Things to do ▸
A: Duplicate the section of the eurhythmics text starting with "EURHYTHMICS" and going on through "were rhythmically unstable.".
B: Can you summarize the eurhythmics text in two sentences?
C: Answer these questions about the eurhythmics text:
(i) What years are given for Emile Jaques-Dalcroze?
(ii) What kind of intelligence did Howard Gardner identify that Dalcroze's students were deficient in?
(iii) What does the Alexander technique aim to re-educate?

EURHYTHMICS
UKZN MUS ED HOME PAGE
Over one hundred
years ago, the Swiss theoretician and pedagogue, Emile Jaques-Dalcroze
(1865-1950), realised that true musicianship requires musical concepts and
processes to be physically internalized, to the extent that they become
intuitive. He noted that while many
of his students intellectually understood music, they did not really ‘feel’ it
and were rhythmically unstable.
They were deficient in what Howard Gardner was to identify a
century later as bodily-kinesthetic
intelligence (See Multiple
Intelligences)
The well
known Alexander
technique addresses this deficiency as a malaise resulting from Western
civilisation’s artificial separation of mind and body. With civilisation, survival has become
less and less dependent on our intuitive, sensory and physical capabilities with
the result that they have atrophied. Our bodily-kinesthetic intelligence - or kinaesthesia - has become unreliable
with consequences more far reaching than rhythmic instability only. The Alexander technique aims to
re-educate kinaesthesia in order to remedy a range of debilitating physical
conditions.

Information supplied ▸
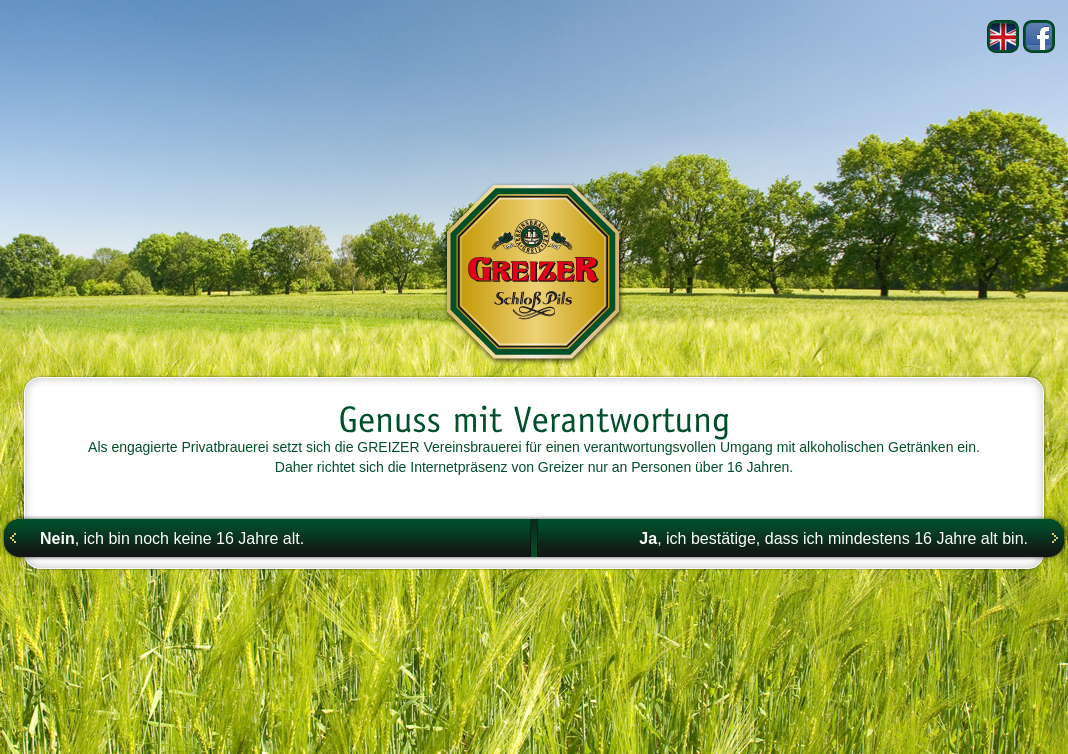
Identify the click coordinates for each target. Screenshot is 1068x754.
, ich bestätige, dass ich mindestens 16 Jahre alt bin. (833, 538)
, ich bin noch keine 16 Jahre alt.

Results in order ▸
A:
EURHYTHMICS
UKZN MUS ED HOME PAGE
Over one hundred
years ago, the Swiss theoretician and pedagogue, Emile Jaques-Dalcroze
(1865-1950), realised that true musicianship requires musical concepts and
processes to be physically internalized, to the extent that they become
intuitive. He noted that while many
of his students intellectually understood music, they did not really ‘feel’ it
and were rhythmically unstable.

B: Over a century ago, the Swiss theoretician and pedagogue Emile Jaques-Dalcroze realized that true musicianship requires musical concepts and processes to be physically internalized until they become intuitive, because many of his students understood music intellectually but did not really feel it and were rhythmically unstable. The Alexander technique treats this lack of bodily-kinesthetic intelligence as a malaise resulting from Western civilization's artificial separation of mind and body, and it aims to re-educate kinaesthesia to remedy a range of debilitating physical conditions.

C:
(i) 1865-1950
(ii) Bodily-kinesthetic intelligence
(iii) Kinaesthesia